L’interesse dell’opinione pubblica verso la cronaca nera è altissimo, anche a causa del clamore mediatico che si sviluppa attorno ad alcuni casi. Come si vive, da addetti ai lavori, l’ingerenza dei mezzi di informazione nelle indagini? Comporta solo delle complicazioni o è da stimolo per la ricerca della verità?

Per fortuna non ho la televisione, ormai da molti anni. Personalmente trovo orribile che si disquisisca della responsabilità o meno di qualcuno in un caso di omicidio, o presunto tale, senza avere una preparazione specifica e, nel caso la si abbia, senza conoscere gli atti. Diciamo che, a prescindere dal circo mediatico in sé, la vera complicazione viene dai testimoni che si lasciano manipolare dal mezzo televisivo e poi riportano ai magistrati, non ciò a cui hanno in realtà assistito, ma quello che gli ha fatto credere un certo programma televisivo. La testimonianza è un processo delicato, è il risultato di un percorso dinamico fatto da tre fasi successive: acquisizione, ritenzione e recupero, fattori personali ed elementi esteriori agiscono su ciascuna delle tre fasi del processo testimoniale distorcendolo. Tali distorsioni sommandosi tendono ad allontanare il contenuto testimoniale dalla realtà dei fatti. Nessun testimone è capace di rievocare i fatti sotto forma di riproduzioni fotografiche. Un testimone, suo malgrado, rievoca solo verità soggettive che sostituiscono quelle oggettive in toto od in parte, il ricordo non è altro che una personale interpretazione dei fatti osservati. La personalità psichica del testimone, la suggestione, i condizionamenti dei media ed il modo in cui un esaminatore si rivolge ad un teste, sono tutte fonti di distorsione. Per questo un testimone suggestionato diviene un problema se il nostro obiettivo è scoprire la verità.

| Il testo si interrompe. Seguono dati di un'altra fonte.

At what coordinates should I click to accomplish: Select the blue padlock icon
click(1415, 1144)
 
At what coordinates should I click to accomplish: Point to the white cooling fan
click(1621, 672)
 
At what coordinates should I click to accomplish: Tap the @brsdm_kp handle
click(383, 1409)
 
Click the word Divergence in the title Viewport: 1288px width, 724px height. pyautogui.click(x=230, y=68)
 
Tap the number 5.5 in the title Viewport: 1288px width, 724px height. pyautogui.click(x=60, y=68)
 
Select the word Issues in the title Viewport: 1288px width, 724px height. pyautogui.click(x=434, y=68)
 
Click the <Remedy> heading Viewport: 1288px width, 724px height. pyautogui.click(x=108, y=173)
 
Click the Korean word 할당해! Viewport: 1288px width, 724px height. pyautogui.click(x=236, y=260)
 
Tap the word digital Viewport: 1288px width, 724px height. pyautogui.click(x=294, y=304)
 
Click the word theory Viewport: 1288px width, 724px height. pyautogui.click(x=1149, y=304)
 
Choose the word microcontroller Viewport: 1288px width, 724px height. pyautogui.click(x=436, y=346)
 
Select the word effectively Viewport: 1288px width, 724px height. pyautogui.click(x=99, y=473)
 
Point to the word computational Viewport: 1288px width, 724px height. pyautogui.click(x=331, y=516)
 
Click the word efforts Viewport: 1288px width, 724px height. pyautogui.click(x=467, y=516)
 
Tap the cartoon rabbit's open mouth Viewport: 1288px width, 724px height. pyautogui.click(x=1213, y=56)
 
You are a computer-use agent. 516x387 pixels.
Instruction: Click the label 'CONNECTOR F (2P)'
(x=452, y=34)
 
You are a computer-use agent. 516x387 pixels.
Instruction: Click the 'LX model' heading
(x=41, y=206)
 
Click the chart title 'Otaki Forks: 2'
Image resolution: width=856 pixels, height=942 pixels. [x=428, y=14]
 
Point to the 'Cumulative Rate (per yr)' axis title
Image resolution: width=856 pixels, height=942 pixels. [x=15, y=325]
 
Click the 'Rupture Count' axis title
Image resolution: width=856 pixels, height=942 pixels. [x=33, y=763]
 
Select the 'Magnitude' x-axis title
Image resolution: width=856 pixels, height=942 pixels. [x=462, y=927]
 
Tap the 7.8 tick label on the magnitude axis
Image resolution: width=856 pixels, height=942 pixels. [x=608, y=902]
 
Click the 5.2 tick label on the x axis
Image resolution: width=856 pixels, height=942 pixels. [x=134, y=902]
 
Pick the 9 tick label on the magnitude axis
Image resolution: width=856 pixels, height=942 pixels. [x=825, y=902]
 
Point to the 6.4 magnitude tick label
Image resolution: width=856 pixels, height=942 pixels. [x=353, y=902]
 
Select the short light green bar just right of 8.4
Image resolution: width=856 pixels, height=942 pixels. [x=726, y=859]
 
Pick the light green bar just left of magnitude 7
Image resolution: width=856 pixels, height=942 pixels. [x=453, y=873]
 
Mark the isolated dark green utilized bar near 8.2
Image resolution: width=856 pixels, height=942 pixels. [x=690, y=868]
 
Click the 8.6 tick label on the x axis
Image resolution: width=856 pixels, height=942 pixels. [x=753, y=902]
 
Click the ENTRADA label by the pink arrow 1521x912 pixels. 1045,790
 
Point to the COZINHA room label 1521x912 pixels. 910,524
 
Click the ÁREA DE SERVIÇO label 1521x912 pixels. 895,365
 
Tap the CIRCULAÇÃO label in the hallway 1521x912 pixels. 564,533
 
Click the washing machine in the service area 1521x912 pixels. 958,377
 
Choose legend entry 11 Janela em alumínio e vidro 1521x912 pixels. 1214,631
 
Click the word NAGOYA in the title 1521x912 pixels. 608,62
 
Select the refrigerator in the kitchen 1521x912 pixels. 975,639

Tra le tue attività gestisci anche un Blog molto interessante, dove parli dei tuoi studi e dei casi di cui ti occupi. Quali sono i tuoi progetti per il futuro?


Grazie per i complimenti al Blog. Per quanto riguarda i miei progetti, sto scrivendo un libro sul caso Ceste. L’idea è di scrivere, prendendo spunto da questo caso, una specie di mini manuale di criminologia.